Segment Start: Records supplied

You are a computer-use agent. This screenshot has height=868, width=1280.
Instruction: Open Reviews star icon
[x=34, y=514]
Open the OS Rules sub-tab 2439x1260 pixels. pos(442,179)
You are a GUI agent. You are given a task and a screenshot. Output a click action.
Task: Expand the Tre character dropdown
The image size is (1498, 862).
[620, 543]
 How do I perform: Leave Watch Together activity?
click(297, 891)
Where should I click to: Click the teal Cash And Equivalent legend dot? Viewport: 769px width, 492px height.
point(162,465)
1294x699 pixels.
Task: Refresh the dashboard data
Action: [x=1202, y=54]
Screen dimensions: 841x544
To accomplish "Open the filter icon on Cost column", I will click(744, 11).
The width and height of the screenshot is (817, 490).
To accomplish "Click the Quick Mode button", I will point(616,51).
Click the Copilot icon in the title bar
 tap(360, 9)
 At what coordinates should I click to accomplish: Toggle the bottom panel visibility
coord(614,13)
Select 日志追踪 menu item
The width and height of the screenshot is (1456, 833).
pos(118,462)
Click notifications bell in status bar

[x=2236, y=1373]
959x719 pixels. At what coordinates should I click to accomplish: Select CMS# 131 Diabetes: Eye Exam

Segment End: Records supplied

Return all lines in the entries above that carry the word "will".

▶ [Answer space]:
To accomplish "Open the filter icon on Cost column", I will click(744, 11).
To accomplish "Click the Quick Mode button", I will point(616,51).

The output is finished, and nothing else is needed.